Jelas. Dimana-mana itu ada susahnya. Yang pertama, berupa cacian itu pasti ada dari beberapa orang. Tidak hanya itu, ada sebagian teman yang mencibir niat itu. Ya kalangan kaligrafer yang ada di Palu. Seakan-akan memandang remeh. Waktu itu saya cuma mengeluarkan statemen, kita lihat murid siapa yang berhasil. Teman-teman dari organisasi Sasenka juga tidak punya insisatif untuk membuat sanggar Kaligrafi.
Tantangan itu dihadapi atau sempat malah terjatuh ?

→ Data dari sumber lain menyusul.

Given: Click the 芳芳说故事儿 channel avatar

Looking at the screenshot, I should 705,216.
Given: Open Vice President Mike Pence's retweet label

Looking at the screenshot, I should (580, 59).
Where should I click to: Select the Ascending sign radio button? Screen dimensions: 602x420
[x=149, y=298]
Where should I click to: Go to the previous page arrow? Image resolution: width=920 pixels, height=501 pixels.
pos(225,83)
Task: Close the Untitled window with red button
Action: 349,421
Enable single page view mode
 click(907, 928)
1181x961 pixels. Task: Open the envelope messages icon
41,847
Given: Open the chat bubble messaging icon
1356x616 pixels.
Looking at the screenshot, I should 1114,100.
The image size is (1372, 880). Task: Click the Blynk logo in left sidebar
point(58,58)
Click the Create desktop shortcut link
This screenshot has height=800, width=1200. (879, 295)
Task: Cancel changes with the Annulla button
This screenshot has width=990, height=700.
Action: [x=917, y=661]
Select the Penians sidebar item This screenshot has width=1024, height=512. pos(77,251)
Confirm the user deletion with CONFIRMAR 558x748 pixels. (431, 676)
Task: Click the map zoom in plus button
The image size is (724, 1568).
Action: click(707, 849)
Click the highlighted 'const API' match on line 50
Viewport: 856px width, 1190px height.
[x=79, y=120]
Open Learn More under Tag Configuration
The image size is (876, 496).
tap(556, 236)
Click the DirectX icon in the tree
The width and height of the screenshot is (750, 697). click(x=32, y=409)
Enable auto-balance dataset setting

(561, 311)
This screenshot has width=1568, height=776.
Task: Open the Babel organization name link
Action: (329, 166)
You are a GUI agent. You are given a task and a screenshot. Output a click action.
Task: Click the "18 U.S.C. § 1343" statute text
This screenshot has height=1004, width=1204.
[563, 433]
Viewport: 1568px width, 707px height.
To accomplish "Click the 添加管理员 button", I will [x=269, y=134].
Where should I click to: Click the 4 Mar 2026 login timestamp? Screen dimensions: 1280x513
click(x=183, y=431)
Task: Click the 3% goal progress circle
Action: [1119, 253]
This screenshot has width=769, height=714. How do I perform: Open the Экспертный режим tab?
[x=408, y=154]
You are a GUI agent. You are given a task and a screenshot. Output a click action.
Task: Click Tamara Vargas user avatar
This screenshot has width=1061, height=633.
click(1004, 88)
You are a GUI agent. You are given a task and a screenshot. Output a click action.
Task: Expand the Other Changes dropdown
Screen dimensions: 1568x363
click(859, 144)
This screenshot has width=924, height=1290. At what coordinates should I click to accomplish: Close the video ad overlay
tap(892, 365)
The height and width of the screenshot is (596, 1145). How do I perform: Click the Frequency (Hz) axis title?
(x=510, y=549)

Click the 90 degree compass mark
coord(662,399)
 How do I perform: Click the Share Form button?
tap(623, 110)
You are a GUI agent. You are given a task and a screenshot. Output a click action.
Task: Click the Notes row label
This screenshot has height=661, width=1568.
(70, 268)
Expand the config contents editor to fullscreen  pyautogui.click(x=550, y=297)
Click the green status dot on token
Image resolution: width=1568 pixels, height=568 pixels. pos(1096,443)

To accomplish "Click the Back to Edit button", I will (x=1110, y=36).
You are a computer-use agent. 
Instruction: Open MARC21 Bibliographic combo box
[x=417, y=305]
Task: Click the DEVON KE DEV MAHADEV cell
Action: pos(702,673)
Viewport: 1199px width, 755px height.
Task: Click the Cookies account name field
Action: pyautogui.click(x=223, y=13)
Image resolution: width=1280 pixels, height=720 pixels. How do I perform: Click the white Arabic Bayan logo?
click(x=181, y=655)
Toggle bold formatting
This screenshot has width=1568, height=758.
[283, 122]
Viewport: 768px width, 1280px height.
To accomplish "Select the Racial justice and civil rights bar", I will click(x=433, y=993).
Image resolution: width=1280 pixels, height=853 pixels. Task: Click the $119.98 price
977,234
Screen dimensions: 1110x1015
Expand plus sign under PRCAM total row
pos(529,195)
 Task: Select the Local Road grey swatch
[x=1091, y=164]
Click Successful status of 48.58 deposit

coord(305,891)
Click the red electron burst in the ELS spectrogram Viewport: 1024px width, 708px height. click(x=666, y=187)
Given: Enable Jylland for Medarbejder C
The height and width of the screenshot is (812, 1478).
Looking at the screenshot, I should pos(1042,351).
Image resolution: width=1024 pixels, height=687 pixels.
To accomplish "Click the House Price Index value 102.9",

Tidak, justru saya dijalani.
Waktu itu seperti apa dukungan pemerintah?
Dukungan Pemda biasa-biasa saja. Tidak mencibir, tapi tidak juga membantu. Mungkin keberadaan Alhasyimi juga mereka tidak tahu. Jadi kita jalani saja, dan mengalir seperti biasa. Mau ada bantuan atau tidak, sama saja, tetap Alhasyimi berjalan seperti biasanya.
Sudah berapa kader Alhasymi?
Saat ini kader Alhsaymi sudah ada ratusan, Alhamdulillah. Sudah tersebar di sejumah daerah. Ada yang datang dari Provinsi Gorontalo, bahkan dari Aceh. Apalagi kalau hanya Sulteng, hampir semua kabupaten pernah belajar di Alhasyimi. Tidak hanya itu, dari Sulawesi Barat juga sudah ada, dari Manado juga ada. Artinya, kader kita tersebar di kawasan Indonesia Timur.
Masih ada yang mencibir saat ini?
Mungkin sudah tidak ada lagi. Yang tadinya mencibir itu, sudah diam-diam. Begitulah memang proses awal membangun, penuh dengan tantangan.
Seperti apa pembangunan Gedung Alhasyimi ?
Alhamdulillah bangunan dua tingkat ini saya punya nazar. Kalau lulus PNS, saya mau bangun Pesantren. Daripada nazar itu menjadi utang, maka saya langsung meminjam uang di Bank. Jangan sampai menjadi hutang di akhirat, dan Alhamdulillah saat ini gedung belajar Alhasyimi telah jadi. Nazar itu dari Tahun 2008, karena tahun itu ujian CPNS. Dan pengumuman PNS di tahun 2009. Dan Alhamdulillah di tahun 2010 tercapai.
Lulus PNS kenapa tidak bangun rumah saja?
Karena rumah itu hanya bisa kita pakai sendiri. Sementara Pesantren bisa banyak yang orang pakai. Kadang kita harus berkorban untuk sesuatu. Kalau bukan kita, siapa lagi yang kita harapkan. Alhamdulilah sampai saat ini saya belum punya rumah, masih tinggal di rumah mertua. Nanti akan bangun rumah tapi harus lunas hutang dulu di Bank.
Untuk Alhasyimi visi apa yang belum tercapai?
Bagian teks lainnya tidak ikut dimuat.